Pointing entries for text and elements:
»»
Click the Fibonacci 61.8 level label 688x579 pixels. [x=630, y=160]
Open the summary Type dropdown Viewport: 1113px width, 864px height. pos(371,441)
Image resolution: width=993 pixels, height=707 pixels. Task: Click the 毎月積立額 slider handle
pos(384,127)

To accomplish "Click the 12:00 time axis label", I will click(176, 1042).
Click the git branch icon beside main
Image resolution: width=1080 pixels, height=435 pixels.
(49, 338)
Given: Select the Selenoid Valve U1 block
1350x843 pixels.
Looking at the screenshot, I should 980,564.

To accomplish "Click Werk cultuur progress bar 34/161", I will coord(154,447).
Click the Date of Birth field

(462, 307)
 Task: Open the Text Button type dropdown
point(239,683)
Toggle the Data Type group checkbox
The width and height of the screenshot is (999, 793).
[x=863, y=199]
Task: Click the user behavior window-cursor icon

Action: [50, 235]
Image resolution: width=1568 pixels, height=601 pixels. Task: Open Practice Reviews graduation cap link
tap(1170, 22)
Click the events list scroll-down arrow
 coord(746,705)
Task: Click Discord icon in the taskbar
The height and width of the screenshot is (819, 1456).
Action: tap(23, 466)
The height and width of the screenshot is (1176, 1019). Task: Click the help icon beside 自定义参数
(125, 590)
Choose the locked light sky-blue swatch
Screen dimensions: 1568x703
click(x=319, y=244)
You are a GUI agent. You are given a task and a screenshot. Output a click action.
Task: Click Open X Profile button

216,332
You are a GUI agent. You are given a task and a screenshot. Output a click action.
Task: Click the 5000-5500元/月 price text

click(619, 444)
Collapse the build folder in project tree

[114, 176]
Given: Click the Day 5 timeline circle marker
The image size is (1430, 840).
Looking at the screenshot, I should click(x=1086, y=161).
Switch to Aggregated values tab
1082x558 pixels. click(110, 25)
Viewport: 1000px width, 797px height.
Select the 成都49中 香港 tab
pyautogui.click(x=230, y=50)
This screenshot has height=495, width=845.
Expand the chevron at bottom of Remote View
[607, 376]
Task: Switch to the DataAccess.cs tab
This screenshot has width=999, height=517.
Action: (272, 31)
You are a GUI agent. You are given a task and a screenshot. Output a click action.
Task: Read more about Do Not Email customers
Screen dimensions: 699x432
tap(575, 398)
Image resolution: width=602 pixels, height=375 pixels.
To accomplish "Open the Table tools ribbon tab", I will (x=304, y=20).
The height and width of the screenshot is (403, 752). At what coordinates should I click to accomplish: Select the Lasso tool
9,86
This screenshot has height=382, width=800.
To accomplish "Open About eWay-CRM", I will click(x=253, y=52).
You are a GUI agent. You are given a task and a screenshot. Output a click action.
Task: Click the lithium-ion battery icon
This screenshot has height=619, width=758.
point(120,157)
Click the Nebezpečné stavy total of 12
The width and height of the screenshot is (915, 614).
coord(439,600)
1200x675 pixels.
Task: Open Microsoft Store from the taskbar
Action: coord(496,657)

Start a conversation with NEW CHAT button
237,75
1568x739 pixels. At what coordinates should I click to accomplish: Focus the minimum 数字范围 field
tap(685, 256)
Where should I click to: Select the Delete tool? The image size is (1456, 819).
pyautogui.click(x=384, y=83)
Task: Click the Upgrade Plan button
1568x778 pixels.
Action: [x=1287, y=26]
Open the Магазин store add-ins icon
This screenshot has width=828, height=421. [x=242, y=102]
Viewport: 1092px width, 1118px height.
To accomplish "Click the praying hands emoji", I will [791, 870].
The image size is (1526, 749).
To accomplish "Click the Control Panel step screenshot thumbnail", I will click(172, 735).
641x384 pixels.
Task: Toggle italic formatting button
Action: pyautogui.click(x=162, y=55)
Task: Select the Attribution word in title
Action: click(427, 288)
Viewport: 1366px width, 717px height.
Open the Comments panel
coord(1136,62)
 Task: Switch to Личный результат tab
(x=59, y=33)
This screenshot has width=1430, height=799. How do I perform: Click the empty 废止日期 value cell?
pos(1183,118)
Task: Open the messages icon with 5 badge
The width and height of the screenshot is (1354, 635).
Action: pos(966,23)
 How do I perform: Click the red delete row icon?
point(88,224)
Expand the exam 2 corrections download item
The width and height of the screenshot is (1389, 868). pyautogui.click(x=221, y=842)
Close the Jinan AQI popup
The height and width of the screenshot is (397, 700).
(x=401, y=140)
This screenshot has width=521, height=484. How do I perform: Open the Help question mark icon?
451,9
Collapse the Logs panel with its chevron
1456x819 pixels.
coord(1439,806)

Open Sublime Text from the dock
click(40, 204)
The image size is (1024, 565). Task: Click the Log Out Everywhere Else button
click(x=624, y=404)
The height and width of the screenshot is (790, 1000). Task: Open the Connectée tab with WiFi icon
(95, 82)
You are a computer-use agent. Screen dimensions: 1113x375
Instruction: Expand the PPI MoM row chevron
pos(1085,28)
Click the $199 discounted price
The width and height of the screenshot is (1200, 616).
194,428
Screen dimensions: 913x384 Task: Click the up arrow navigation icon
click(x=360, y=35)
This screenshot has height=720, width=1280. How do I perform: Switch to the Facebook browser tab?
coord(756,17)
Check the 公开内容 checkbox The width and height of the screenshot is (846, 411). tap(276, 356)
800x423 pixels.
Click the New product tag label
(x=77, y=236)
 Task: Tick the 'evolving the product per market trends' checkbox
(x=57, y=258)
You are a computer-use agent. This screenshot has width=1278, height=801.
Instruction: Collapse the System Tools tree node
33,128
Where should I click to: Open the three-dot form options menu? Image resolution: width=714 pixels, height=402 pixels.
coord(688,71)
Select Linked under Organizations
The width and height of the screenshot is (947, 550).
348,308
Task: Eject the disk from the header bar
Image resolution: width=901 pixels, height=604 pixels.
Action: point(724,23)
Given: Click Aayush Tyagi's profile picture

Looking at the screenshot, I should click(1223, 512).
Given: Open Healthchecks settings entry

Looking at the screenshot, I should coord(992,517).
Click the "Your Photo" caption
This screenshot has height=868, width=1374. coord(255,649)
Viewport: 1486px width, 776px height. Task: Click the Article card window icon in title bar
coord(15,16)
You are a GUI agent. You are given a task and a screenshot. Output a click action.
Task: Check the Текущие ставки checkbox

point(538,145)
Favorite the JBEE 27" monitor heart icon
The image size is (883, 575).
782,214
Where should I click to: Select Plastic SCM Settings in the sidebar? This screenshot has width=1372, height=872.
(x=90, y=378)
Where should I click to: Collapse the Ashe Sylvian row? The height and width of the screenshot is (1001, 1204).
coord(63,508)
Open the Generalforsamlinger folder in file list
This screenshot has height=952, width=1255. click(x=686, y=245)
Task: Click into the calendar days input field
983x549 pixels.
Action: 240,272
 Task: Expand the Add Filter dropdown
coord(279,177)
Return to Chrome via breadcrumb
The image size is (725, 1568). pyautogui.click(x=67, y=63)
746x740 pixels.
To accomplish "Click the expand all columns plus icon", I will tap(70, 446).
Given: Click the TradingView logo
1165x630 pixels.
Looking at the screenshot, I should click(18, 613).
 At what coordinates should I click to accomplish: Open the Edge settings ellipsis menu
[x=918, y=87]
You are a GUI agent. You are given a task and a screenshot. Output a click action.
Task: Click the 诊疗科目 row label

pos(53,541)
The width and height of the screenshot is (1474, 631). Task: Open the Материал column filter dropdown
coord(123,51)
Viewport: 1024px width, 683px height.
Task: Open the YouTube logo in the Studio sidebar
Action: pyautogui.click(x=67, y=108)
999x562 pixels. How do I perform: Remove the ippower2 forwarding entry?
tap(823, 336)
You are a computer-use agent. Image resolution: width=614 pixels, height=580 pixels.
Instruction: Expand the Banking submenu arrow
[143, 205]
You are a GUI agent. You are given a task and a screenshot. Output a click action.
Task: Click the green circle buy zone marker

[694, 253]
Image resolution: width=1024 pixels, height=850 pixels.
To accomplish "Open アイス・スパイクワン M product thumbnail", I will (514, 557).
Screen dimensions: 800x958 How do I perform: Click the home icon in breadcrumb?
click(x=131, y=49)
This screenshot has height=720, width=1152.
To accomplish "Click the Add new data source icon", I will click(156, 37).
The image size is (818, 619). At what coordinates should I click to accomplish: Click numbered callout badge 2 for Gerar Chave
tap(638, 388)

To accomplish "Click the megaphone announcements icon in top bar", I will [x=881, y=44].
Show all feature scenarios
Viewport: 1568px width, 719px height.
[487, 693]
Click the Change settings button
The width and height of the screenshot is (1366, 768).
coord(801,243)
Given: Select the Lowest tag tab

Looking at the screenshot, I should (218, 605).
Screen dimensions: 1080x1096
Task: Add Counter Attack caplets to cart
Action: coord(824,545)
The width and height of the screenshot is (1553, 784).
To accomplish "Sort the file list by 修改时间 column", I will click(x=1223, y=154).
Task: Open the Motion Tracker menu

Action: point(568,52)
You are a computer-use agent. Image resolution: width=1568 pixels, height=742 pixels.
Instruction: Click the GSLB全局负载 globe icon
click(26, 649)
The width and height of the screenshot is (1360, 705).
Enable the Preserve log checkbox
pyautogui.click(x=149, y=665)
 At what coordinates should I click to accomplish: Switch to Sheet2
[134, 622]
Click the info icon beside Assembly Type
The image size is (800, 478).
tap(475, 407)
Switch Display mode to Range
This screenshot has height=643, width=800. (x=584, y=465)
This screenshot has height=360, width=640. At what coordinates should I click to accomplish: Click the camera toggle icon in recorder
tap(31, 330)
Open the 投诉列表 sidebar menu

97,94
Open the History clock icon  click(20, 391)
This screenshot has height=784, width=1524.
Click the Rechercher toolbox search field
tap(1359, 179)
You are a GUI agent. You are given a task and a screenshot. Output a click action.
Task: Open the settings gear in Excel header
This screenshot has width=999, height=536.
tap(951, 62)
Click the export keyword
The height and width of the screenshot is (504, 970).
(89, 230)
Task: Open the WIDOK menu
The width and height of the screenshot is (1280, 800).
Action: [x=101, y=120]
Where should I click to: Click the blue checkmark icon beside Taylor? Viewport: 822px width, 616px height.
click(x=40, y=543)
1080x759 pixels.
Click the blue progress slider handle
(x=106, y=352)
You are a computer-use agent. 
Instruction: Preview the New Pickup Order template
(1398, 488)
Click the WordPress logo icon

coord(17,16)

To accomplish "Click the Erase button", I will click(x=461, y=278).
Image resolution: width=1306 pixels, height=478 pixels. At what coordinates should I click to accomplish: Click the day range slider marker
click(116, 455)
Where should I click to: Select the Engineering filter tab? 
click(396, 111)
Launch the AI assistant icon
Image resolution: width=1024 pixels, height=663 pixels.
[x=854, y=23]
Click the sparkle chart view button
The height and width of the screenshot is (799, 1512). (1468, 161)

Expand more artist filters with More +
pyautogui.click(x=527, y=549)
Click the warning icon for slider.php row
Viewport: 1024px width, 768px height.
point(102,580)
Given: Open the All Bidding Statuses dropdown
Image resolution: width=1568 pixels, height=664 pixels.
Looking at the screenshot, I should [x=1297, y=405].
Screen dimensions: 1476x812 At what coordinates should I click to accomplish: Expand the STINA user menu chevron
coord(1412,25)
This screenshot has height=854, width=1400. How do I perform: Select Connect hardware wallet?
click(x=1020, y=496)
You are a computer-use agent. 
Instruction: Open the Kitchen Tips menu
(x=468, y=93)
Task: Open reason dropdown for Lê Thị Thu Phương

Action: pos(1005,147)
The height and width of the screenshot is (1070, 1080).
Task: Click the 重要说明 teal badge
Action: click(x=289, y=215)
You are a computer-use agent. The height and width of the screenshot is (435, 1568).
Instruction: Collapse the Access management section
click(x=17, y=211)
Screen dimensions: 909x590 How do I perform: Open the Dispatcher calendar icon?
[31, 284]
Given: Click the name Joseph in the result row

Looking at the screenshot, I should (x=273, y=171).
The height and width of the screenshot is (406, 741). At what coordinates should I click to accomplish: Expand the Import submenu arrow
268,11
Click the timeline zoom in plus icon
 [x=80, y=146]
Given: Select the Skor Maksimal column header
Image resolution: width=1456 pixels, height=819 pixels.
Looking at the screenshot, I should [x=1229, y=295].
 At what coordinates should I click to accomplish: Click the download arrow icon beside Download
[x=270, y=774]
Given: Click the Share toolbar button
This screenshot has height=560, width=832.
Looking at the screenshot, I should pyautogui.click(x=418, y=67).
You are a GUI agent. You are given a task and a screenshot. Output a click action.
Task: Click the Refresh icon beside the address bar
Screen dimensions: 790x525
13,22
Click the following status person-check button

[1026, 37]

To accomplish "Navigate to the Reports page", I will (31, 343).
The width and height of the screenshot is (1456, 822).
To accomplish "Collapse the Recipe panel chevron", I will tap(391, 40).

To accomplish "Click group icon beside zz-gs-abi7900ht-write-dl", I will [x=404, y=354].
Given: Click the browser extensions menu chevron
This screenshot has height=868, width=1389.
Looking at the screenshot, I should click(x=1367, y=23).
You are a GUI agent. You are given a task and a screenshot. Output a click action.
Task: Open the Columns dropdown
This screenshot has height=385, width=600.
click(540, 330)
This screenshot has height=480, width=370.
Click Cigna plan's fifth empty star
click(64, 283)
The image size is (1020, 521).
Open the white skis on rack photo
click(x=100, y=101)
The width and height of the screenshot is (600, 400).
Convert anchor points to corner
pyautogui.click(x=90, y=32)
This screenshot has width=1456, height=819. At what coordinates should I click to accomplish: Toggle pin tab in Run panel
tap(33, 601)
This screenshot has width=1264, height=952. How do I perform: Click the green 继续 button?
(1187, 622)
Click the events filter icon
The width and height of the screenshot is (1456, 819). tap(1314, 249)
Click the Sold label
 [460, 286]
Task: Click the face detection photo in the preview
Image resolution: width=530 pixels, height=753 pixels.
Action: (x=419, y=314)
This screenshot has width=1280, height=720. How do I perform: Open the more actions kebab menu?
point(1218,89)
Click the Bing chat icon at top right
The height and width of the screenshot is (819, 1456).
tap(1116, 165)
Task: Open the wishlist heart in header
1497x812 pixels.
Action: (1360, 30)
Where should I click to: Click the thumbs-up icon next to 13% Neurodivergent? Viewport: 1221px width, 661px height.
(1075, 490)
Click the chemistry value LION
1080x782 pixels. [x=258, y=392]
««
Rewrite the lines of the entries as a Markdown table with the columns "n" and "Line", covering only the span from the line that contains "Image resolution: width=602" through the line that contains "The width and height of the screenshot is (1389, 868).", inclusive, and leaving out blank lines.

| n | Line |
|---|---|
| 1 | Image resolution: width=602 pixels, height=375 pixels. |
| 2 | To accomplish "Open the Table tools ribbon tab", I will (x=304, y=20). |
| 3 | The height and width of the screenshot is (403, 752). At what coordinates should I click to accomplish: Select the Lasso tool |
| 4 | 9,86 |
| 5 | This screenshot has height=382, width=800. |
| 6 | To accomplish "Open About eWay-CRM", I will click(x=253, y=52). |
| 7 | You are a GUI agent. You are given a task and a screenshot. Output a click action. |
| 8 | Task: Click the lithium-ion battery icon |
| 9 | This screenshot has height=619, width=758. |
| 10 | point(120,157) |
| 11 | Click the Nebezpečné stavy total of 12 |
| 12 | The width and height of the screenshot is (915, 614). |
| 13 | coord(439,600) |
| 14 | 1200x675 pixels. |
| 15 | Task: Open Microsoft Store from the taskbar |
| 16 | Action: coord(496,657) |
| 17 | Start a conversation with NEW CHAT button |
| 18 | 237,75 |
| 19 | 1568x739 pixels. At what coordinates should I click to accomplish: Focus the minimum 数字范围 field |
| 20 | tap(685, 256) |
| 21 | Where should I click to: Select the Delete tool? The image size is (1456, 819). |
| 22 | pyautogui.click(x=384, y=83) |
| 23 | Task: Click the Upgrade Plan button |
| 24 | 1568x778 pixels. |
| 25 | Action: [x=1287, y=26] |
| 26 | Open the Магазин store add-ins icon |
| 27 | This screenshot has width=828, height=421. [x=242, y=102] |
| 28 | Viewport: 1092px width, 1118px height. |
| 29 | To accomplish "Click the praying hands emoji", I will [791, 870]. |
| 30 | The image size is (1526, 749). |
| 31 | To accomplish "Click the Control Panel step screenshot thumbnail", I will click(172, 735). |
| 32 | 641x384 pixels. |
| 33 | Task: Toggle italic formatting button |
| 34 | Action: pyautogui.click(x=162, y=55) |
| 35 | Task: Select the Attribution word in title |
| 36 | Action: click(427, 288) |
| 37 | Viewport: 1366px width, 717px height. |
| 38 | Open the Comments panel |
| 39 | coord(1136,62) |
| 40 |  Task: Switch to Личный результат tab |
| 41 | (x=59, y=33) |
| 42 | This screenshot has width=1430, height=799. How do I perform: Click the empty 废止日期 value cell? |
| 43 | pos(1183,118) |
| 44 | Task: Open the messages icon with 5 badge |
| 45 | The width and height of the screenshot is (1354, 635). |
| 46 | Action: pos(966,23) |
| 47 |  How do I perform: Click the red delete row icon? |
| 48 | point(88,224) |
| 49 | Expand the exam 2 corrections download item |
| 50 | The width and height of the screenshot is (1389, 868). pyautogui.click(x=221, y=842) |